▸ THE EXERCISE: In the records below, rewrite the stretch from the line containing "Viewport: 360px width, 360px height. How do I perform: Select" through the end of the records, switching "flange" to "collar" and leaving everything else unchanged.
----- PROVIDED ENTRIES
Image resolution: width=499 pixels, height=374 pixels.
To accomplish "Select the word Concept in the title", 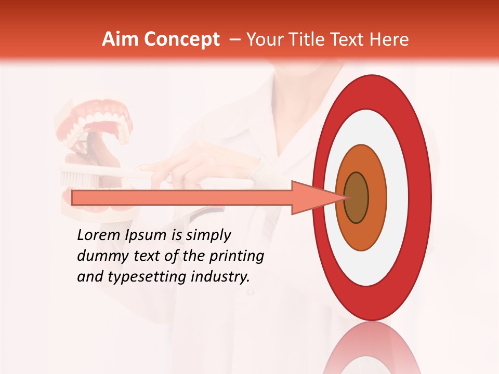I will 181,39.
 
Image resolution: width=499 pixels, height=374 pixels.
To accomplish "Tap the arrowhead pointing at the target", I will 312,197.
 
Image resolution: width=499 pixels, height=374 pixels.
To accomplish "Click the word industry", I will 220,277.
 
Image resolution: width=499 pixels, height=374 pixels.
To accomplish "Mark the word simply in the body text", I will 208,236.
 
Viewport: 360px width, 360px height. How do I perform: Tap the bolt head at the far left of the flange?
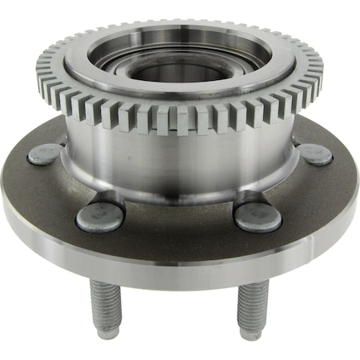pos(45,154)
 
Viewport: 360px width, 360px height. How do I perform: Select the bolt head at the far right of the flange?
pos(316,154)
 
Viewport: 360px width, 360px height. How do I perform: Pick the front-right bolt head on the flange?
pos(258,216)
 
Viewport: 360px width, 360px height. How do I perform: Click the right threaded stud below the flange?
----------
▸ EXERCISE ANSWER:
Viewport: 360px width, 360px height. How do I perform: Select the bolt head at the far right of the collar?
pos(316,154)
 
Viewport: 360px width, 360px height. How do I perform: Pick the front-right bolt head on the collar?
pos(258,216)
 
Viewport: 360px width, 360px height. How do I perform: Click the right threaded stud below the collar?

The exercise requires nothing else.